Andres Carranza: Territorial Marking
November 2 – December 21, 2014
Tanja Grunert Gallery, New York
Tanja Grunert Gallery is pleased to announce Territorial Marking, a solo exhibition by andres carranza. Territorial Marking is about painting, the pure performative act of painting itself. The exhibition is durational and conceived in two parts; the first half will present a site-specific installation in which the artist will take over the gallery for two weeks, transforming the space into a three-dimensional seamless canvas. The installation will then be converted into an exhibition of paintings. Territorial Marking will be on view from November 2 through December 21, 2014. An opening reception for the first part of the exhibition will be held on Sunday, November 2 from 6 – 8 p.m., and an opening for the second part of the exhibition Friday, November 21, from 6 – 8 p.m.
There is an intense simplicity to Andres Carranza’s abstract paintings. Random marks and traces, layers of paint, scribbles and doodles, a sheer explosion of color. Varying in scale, his large canvases are engulfing, overpowering the viewer within their total sublimity; yet his smaller paintings offer a sense of empowerment and intimacy. An entanglement between painting and performance, the true essence of his work lies within the process itself, as Carranza states, “I feel a sense of irrational poetry latent in the humble or violent eternal qualities of paint. The meaning of the work is in its process, it’s the pure act of painting.”
Carranza’s painterly process is both physical and mental. His physicality and present-ness is crucial to the development of each work, yet it is his subconscious that guides his gestural flow as he embarks on an introspective journey. Escaping the constraints of the rational, the work emerges from latent associations tapping into what Surrealist artist Andre Breton described as “the superior reality of the subconscious mind.” A psychic state characterized as ‘pure expression,’ ‘freedom’, even ‘madness.’ Carranza hovers on the borderline of the inner and the outer world, collapsing together the physical with the psychological.
Territorial Marking explores the performative act of painting itself.
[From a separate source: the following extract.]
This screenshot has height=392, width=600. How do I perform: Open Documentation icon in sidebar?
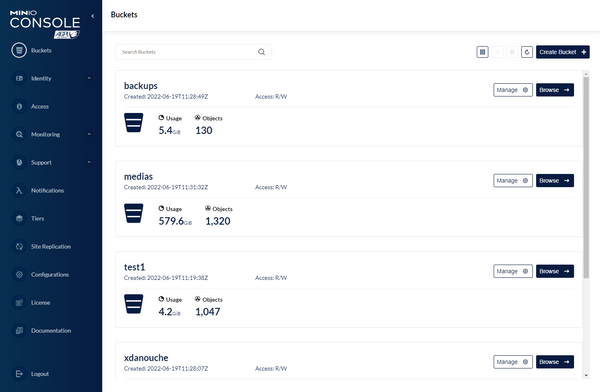(x=19, y=330)
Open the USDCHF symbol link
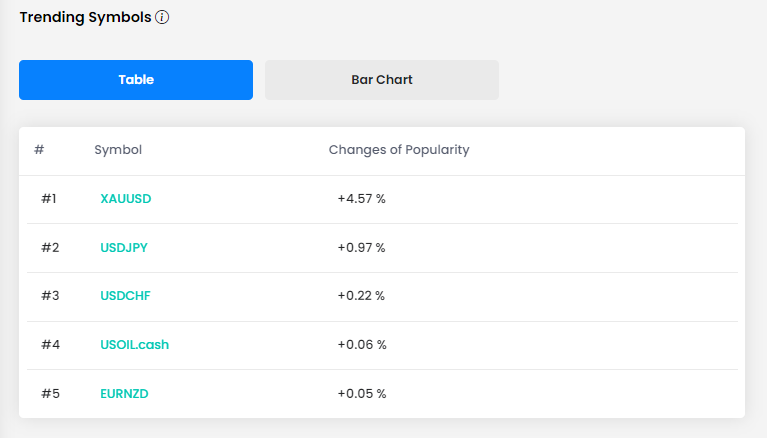The image size is (767, 438). tap(125, 296)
It traces the work of art from the moment of its conception until its finished form. Carranza’s painterly process is as essential as the finished work itself and therefore will be emphasized within the framework of the exhibition. To achieve this, the durational exhibition is presented in two parts, an exhibition that is a process in itself. The work develops from Carranza’s initial displacement into a new space, inhabiting the gallery and physically marking it as personal territory. A primal creative energy emerges from this animalistic response to entering and taking a space as one’s own.
The installation will be on view for a period of two weeks – a time during which Carranza will continue to work on the murals, visitors will step atop the canvas and inhabit the work, dinners will be hosted within the installation, all actions which will be transcribed within the finished work. For the second half of the exhibition, the installation will be converted into an exhibition of paintings, as each mural canvas is cut and stretched into respective sizes, revealing the finished work in its totality. One wall will remain in mural form, conveying what once was.
A fully illustrated catalogue will accompany the exhibition, featuring an essay by Morgan Falconer, and Foreword by the exhibition curators Mitra Khorasheh and Elise Herget.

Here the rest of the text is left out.